**Stored dataset items:**
──────────────────────────────
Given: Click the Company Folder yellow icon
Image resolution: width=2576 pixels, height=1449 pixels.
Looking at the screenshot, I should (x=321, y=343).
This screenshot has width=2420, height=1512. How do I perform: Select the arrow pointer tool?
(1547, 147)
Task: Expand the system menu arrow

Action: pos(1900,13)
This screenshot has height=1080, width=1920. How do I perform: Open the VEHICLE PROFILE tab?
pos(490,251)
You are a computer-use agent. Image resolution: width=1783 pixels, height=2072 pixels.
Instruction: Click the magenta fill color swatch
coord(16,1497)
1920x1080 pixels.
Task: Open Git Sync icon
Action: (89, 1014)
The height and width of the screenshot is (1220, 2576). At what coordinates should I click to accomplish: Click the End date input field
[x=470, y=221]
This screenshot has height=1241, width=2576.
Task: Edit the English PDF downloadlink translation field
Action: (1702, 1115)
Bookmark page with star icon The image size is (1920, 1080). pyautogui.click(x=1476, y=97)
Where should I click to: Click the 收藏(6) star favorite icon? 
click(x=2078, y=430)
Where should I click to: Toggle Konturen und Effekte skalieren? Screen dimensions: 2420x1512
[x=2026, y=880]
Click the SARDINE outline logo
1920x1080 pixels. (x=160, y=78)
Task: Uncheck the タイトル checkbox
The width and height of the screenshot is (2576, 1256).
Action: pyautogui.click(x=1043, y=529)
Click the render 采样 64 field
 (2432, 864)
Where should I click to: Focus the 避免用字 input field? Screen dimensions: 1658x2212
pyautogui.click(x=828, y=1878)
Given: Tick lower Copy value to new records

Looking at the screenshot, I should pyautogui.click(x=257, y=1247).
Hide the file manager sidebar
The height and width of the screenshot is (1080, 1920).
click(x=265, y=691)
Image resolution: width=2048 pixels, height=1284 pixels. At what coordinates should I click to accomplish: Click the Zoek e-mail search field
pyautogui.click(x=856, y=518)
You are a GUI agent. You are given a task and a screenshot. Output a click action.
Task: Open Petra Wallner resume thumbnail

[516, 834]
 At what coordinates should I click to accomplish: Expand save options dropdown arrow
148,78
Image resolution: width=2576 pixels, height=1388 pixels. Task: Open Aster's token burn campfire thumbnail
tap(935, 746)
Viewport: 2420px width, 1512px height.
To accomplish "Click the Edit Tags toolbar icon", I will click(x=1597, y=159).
──────────────────────────────
**ABOUT THIS EXERCISE:** A complete, exact repeat of the records is the required answer.

**EXERCISE SOLUTION:**
Given: Click the Company Folder yellow icon
Image resolution: width=2576 pixels, height=1449 pixels.
Looking at the screenshot, I should (x=321, y=343).
This screenshot has width=2420, height=1512. How do I perform: Select the arrow pointer tool?
(1547, 147)
Task: Expand the system menu arrow

Action: pos(1900,13)
This screenshot has height=1080, width=1920. How do I perform: Open the VEHICLE PROFILE tab?
pos(490,251)
You are a computer-use agent. Image resolution: width=1783 pixels, height=2072 pixels.
Instruction: Click the magenta fill color swatch
coord(16,1497)
1920x1080 pixels.
Task: Open Git Sync icon
Action: (89, 1014)
The height and width of the screenshot is (1220, 2576). At what coordinates should I click to accomplish: Click the End date input field
[x=470, y=221]
This screenshot has height=1241, width=2576.
Task: Edit the English PDF downloadlink translation field
Action: (1702, 1115)
Bookmark page with star icon The image size is (1920, 1080). pyautogui.click(x=1476, y=97)
Where should I click to: Click the 收藏(6) star favorite icon? 
click(x=2078, y=430)
Where should I click to: Toggle Konturen und Effekte skalieren? Screen dimensions: 2420x1512
[x=2026, y=880]
Click the SARDINE outline logo
1920x1080 pixels. (x=160, y=78)
Task: Uncheck the タイトル checkbox
The width and height of the screenshot is (2576, 1256).
Action: pyautogui.click(x=1043, y=529)
Click the render 采样 64 field
 (2432, 864)
Where should I click to: Focus the 避免用字 input field? Screen dimensions: 1658x2212
pyautogui.click(x=828, y=1878)
Given: Tick lower Copy value to new records

Looking at the screenshot, I should pyautogui.click(x=257, y=1247).
Hide the file manager sidebar
The height and width of the screenshot is (1080, 1920).
click(x=265, y=691)
Image resolution: width=2048 pixels, height=1284 pixels. At what coordinates should I click to accomplish: Click the Zoek e-mail search field
pyautogui.click(x=856, y=518)
You are a GUI agent. You are given a task and a screenshot. Output a click action.
Task: Open Petra Wallner resume thumbnail

[516, 834]
 At what coordinates should I click to accomplish: Expand save options dropdown arrow
148,78
Image resolution: width=2576 pixels, height=1388 pixels. Task: Open Aster's token burn campfire thumbnail
tap(935, 746)
Viewport: 2420px width, 1512px height.
To accomplish "Click the Edit Tags toolbar icon", I will click(x=1597, y=159).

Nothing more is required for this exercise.